:: As tarefas ::
A: Enumere todas as pessoas referidas pelo nome no excerto sobre a arte islâmica.
B: Responda às seguintes perguntas com base no excerto sobre a arte islâmica:
(i) Em quantos países da Europa comunitária se encontram peças usadas na exposição?
(ii) De que cidade síria provém o canudo de farmácia exposto?
(iii) Quantos estatutos políticos diferentes teve essa cidade entre 1869 e a atualidade?
C: Reproduza o trecho do excerto sobre a arte islâmica que vai de “O sol nasce” a “Museu Gulbenkian detém.”, ambos incluídos.

:: Excerto a ler ::
+-------+
O sol nasce a oriente, e a arte moveu-se de oriente para ocidente. O esplendor da arte islâmica está hoje sobretudo nos grandes museus europeus e norte-americanos. Por isso mesmo a exposição “O gosto pela arte islâmica” se socorreu de peças que se encontram nos Estados Unidos, em cinco países da Europa comunitária, às quais se juntaram as que o próprio Museu Gulbenkian detém.
A exposição, e o esplendoroso catálogo que a acompanha, são uma parada de estrelas. É a elite ocidental que está no centro desta história. São financeiros e magnatas como John D. Rockfeller Jr. e John Paul Getty. Que, tal como Calouste Gulbenkian, alimentaram as suas coleções com a decisiva ajuda do petróleo. São historiadores da arte como Wilhelm von Bode e Ernst Künhel. São orientalistas e colecionadores, como Charles Schefer ou Frederic du Cane Godman. Pelo meio, fica uma intensa trama de contactos, nas quais desempenham papel de destaque negociantes arménios, com os quais Gulbenkian manteve relações próximas. A movimentada história das peças acompanha de muito perto a geopolítica do Médio Oriente. Uma peça exposta, um canudo de farmácia [cat. 111] do período zengida e aiúbida (final do século XII ou início do século XIII) sintetiza bem as mudanças ocorridas. Entre 1869 (ano do nascimento de Gulbenkian) e a atualidade, a cidade síria de Raca, de onde a peça provém, teve dez diferentes estatutos políticos. Os orientais ficaram longamente à margem deste processo de construção da sua própria identidade. Tanto do ponto de vista artístico, como do ponto de vista político.
+-------+
:: Informação extraída ::

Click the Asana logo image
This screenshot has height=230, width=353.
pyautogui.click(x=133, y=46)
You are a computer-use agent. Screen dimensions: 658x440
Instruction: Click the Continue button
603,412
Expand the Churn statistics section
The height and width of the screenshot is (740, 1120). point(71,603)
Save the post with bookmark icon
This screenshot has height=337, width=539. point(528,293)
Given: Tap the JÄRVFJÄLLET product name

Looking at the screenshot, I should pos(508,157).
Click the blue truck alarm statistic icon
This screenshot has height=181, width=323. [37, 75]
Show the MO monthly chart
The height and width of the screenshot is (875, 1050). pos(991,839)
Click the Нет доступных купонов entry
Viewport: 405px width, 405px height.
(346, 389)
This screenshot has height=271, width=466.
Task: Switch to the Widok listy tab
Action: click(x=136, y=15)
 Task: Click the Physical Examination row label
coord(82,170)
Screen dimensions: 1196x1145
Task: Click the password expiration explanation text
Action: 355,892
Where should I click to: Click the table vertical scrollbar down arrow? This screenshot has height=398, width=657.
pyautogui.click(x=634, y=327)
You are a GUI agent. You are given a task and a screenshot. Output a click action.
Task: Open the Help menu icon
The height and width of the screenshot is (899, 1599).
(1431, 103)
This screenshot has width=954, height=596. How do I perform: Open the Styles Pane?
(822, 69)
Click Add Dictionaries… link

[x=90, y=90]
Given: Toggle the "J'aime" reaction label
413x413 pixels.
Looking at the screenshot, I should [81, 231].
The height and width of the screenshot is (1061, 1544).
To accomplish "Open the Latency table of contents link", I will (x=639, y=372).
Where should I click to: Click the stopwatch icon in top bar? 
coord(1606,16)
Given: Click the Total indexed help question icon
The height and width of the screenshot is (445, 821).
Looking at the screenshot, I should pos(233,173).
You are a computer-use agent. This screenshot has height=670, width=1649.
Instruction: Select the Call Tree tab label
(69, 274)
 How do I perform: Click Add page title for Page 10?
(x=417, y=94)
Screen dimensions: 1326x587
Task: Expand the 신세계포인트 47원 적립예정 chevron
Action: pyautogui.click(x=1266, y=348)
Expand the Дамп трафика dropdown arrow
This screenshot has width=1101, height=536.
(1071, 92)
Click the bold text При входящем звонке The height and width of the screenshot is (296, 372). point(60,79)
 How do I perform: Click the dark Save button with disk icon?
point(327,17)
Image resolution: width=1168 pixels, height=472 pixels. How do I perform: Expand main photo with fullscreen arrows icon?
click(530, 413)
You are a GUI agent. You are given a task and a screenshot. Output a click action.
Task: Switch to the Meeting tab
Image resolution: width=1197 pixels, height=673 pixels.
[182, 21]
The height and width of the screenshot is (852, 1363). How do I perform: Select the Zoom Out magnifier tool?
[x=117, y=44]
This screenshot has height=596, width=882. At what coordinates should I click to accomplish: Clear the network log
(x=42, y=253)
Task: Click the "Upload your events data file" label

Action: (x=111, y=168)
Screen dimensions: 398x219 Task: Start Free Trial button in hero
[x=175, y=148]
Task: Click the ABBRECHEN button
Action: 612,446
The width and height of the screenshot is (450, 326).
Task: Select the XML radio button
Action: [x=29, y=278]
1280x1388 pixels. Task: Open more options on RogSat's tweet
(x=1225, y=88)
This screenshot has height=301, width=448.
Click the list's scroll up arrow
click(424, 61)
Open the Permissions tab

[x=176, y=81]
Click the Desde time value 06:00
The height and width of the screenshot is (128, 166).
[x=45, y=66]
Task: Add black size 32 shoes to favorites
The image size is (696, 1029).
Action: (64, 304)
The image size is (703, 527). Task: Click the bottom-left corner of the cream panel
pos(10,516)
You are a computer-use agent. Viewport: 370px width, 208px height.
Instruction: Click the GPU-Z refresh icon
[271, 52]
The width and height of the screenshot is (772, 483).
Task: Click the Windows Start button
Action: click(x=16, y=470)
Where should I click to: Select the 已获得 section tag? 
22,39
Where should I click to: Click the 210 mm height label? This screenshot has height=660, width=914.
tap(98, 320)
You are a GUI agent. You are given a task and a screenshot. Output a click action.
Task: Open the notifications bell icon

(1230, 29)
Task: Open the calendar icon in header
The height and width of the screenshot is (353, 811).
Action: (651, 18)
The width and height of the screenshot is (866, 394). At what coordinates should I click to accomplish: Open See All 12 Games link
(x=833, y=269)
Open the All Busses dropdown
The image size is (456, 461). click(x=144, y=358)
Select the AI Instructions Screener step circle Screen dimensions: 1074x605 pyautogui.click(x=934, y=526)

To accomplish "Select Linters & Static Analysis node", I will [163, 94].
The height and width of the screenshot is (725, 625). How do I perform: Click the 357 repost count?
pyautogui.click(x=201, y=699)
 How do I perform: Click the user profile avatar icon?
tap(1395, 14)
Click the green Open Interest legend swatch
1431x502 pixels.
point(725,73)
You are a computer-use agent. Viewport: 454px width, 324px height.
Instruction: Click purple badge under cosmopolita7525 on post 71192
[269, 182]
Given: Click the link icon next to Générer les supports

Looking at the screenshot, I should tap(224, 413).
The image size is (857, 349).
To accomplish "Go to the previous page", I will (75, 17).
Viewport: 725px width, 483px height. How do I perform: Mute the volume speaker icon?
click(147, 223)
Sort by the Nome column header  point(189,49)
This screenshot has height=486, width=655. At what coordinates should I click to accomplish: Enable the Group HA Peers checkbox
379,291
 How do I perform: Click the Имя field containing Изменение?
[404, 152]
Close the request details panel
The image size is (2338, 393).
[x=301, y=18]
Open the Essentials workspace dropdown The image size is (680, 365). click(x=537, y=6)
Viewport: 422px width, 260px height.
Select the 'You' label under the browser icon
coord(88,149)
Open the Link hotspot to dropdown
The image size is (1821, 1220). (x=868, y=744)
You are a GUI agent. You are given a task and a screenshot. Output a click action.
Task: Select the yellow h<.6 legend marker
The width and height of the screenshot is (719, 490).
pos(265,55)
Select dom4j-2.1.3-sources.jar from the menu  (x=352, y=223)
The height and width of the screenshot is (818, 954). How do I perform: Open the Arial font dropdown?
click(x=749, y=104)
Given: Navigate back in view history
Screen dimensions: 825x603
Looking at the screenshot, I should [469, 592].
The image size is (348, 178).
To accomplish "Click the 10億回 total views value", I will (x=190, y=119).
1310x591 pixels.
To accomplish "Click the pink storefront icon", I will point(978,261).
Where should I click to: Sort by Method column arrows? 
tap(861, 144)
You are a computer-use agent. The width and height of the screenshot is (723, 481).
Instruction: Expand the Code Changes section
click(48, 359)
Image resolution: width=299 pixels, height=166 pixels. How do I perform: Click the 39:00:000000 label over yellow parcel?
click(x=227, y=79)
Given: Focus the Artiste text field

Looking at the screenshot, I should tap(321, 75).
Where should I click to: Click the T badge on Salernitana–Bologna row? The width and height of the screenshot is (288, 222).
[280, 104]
+-------+
:: Resultados ::
A:
John D. Rockfeller Jr.
John Paul Getty
Calouste Gulbenkian
Wilhelm von Bode
Ernst Künhel
Charles Schefer
Frederic du Cane Godman

B:
(i) Cinco.
(ii) Raca.
(iii) Dez.

C:
O sol nasce a oriente, e a arte moveu-se de oriente para ocidente. O esplendor da arte islâmica está hoje sobretudo nos grandes museus europeus e norte-americanos. Por isso mesmo a exposição “O gosto pela arte islâmica” se socorreu de peças que se encontram nos Estados Unidos, em cinco países da Europa comunitária, às quais se juntaram as que o próprio Museu Gulbenkian detém.